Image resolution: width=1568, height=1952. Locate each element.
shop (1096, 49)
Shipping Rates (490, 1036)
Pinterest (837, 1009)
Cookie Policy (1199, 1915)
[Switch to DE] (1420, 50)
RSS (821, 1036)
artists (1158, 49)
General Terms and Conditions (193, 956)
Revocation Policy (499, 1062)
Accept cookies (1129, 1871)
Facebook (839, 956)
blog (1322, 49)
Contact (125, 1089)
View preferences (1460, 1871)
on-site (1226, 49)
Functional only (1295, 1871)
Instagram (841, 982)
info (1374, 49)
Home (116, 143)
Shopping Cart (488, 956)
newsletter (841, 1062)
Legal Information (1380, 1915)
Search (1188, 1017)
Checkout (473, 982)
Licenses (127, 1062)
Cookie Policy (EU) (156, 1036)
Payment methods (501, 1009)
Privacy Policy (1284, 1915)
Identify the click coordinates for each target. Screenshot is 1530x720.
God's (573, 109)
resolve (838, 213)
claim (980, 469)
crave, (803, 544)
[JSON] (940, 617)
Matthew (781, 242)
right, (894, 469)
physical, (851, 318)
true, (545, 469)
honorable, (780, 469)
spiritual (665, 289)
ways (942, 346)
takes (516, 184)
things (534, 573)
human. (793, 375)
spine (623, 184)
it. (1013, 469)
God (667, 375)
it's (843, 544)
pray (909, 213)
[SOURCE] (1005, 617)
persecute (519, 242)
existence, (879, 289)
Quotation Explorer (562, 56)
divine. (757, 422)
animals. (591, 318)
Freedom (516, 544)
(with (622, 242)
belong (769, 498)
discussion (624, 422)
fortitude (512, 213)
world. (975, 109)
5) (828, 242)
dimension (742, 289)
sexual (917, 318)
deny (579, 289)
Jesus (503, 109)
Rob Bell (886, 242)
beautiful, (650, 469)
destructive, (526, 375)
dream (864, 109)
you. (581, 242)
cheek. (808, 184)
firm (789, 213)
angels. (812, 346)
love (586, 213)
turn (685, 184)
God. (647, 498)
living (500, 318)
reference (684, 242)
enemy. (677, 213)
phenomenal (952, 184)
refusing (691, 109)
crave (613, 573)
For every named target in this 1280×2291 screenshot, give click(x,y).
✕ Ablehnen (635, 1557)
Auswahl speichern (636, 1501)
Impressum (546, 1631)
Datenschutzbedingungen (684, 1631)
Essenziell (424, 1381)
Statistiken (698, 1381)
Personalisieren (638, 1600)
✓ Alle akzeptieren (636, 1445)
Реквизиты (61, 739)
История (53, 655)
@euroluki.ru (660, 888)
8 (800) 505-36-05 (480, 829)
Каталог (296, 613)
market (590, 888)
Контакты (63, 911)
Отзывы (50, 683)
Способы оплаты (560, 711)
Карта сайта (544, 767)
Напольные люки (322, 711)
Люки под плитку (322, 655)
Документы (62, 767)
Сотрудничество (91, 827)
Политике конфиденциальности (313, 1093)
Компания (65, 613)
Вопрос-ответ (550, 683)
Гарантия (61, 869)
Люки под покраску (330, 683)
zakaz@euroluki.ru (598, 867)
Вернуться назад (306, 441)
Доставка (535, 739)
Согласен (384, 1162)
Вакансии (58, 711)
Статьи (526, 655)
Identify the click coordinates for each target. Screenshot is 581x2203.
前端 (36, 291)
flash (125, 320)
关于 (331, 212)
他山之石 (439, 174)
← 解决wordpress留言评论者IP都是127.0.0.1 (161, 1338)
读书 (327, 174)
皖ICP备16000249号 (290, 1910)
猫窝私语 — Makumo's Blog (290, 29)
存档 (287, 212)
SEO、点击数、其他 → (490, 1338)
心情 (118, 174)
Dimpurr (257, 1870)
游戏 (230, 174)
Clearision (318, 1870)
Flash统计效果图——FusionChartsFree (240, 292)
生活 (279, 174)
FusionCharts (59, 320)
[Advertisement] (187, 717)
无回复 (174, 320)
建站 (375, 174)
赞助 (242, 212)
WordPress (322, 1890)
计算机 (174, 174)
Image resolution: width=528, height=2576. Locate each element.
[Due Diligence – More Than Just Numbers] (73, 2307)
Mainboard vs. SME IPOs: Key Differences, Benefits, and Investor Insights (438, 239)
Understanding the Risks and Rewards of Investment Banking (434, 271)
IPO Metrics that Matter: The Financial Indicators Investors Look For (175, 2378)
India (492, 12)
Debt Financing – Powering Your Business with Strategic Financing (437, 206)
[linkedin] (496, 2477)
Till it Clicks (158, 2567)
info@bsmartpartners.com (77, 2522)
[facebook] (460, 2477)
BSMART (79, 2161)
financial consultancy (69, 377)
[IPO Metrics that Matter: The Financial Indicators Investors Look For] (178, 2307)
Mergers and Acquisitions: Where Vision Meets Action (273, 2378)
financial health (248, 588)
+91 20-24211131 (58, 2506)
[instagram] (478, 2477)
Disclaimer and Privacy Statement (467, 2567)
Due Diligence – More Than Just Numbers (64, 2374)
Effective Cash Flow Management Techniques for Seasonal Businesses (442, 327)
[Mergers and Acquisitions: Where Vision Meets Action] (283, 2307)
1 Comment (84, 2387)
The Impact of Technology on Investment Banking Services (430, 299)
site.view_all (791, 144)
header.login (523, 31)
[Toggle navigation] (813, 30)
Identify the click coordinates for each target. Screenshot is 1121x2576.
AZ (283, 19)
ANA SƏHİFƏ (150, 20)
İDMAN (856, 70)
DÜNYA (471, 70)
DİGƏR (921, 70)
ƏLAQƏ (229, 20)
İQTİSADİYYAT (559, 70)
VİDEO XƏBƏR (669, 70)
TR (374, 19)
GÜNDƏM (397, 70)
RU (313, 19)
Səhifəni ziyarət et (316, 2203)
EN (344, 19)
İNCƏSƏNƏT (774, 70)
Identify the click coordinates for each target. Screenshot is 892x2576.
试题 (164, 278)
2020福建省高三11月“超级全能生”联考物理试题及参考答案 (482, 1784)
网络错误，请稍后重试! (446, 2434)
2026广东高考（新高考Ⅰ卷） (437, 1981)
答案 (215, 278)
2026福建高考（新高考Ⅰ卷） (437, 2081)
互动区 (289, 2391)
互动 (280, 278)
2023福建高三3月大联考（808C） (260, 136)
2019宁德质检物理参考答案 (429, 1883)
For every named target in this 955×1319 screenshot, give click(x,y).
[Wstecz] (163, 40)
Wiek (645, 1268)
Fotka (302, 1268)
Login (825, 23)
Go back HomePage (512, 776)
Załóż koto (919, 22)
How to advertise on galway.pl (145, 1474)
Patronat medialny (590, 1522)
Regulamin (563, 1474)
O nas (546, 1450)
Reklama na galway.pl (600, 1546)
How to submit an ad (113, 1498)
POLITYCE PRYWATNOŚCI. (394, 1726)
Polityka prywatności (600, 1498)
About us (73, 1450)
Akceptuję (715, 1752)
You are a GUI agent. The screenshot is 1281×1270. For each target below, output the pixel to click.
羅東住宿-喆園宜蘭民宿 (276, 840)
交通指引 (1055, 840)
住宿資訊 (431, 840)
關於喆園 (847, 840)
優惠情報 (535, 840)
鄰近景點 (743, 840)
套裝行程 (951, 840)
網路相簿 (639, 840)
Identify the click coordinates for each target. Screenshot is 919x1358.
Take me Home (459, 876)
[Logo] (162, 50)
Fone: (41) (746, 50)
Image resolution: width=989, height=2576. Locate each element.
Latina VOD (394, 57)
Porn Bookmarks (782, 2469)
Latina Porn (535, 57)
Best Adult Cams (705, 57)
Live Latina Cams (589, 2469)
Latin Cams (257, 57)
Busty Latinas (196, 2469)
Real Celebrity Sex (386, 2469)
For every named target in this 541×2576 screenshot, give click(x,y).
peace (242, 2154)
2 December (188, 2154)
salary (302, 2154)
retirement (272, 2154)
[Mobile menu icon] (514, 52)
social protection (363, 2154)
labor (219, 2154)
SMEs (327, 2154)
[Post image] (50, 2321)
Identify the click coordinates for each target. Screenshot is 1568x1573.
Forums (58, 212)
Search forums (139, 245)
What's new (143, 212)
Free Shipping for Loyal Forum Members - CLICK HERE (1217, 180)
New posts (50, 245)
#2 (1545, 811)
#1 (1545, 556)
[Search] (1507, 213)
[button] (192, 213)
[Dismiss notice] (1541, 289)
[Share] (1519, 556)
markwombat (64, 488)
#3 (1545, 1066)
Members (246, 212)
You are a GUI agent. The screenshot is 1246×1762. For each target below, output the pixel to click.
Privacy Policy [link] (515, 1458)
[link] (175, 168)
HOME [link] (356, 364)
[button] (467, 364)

Task –
Render the rows as a numbered list, starting at the first row and stopping after the row that contains "love (586, 213)". Leave out any blank lines.

The answer –
1. Image resolution: width=1568, height=1952. Locate each element.
2. shop (1096, 49)
3. Shipping Rates (490, 1036)
4. Pinterest (837, 1009)
5. Cookie Policy (1199, 1915)
6. [Switch to DE] (1420, 50)
7. RSS (821, 1036)
8. artists (1158, 49)
9. General Terms and Conditions (193, 956)
10. Revocation Policy (499, 1062)
11. Accept cookies (1129, 1871)
12. Facebook (839, 956)
13. blog (1322, 49)
14. Contact (125, 1089)
15. View preferences (1460, 1871)
16. on-site (1226, 49)
17. Functional only (1295, 1871)
18. Instagram (841, 982)
19. info (1374, 49)
20. Home (116, 143)
21. Shopping Cart (488, 956)
22. newsletter (841, 1062)
23. Legal Information (1380, 1915)
24. Search (1188, 1017)
25. Checkout (473, 982)
26. Licenses (127, 1062)
27. Cookie Policy (EU) (156, 1036)
28. Payment methods (501, 1009)
29. Privacy Policy (1284, 1915)
30. Identify the click coordinates for each target. Screenshot is 1530x720.
31. God's (573, 109)
32. resolve (838, 213)
33. claim (980, 469)
34. crave, (803, 544)
35. [JSON] (940, 617)
36. Matthew (781, 242)
37. right, (894, 469)
38. physical, (851, 318)
39. true, (545, 469)
40. honorable, (780, 469)
41. spiritual (665, 289)
42. ways (942, 346)
43. takes (516, 184)
44. things (534, 573)
45. human. (793, 375)
46. spine (623, 184)
47. it. (1013, 469)
48. God (667, 375)
49. it's (843, 544)
50. pray (909, 213)
51. [SOURCE] (1005, 617)
52. persecute (519, 242)
53. existence, (879, 289)
54. Quotation Explorer (562, 56)
55. divine. (757, 422)
56. animals. (591, 318)
57. Freedom (516, 544)
58. (with (622, 242)
59. belong (769, 498)
60. discussion (624, 422)
61. fortitude (512, 213)
62. world. (975, 109)
63. 5) (828, 242)
64. dimension (742, 289)
65. sexual (917, 318)
66. deny (579, 289)
67. Jesus (503, 109)
68. Rob Bell (886, 242)
69. beautiful, (650, 469)
70. destructive, (526, 375)
71. dream (864, 109)
72. you. (581, 242)
73. cheek. (808, 184)
74. firm (789, 213)
75. angels. (812, 346)
76. love (586, 213)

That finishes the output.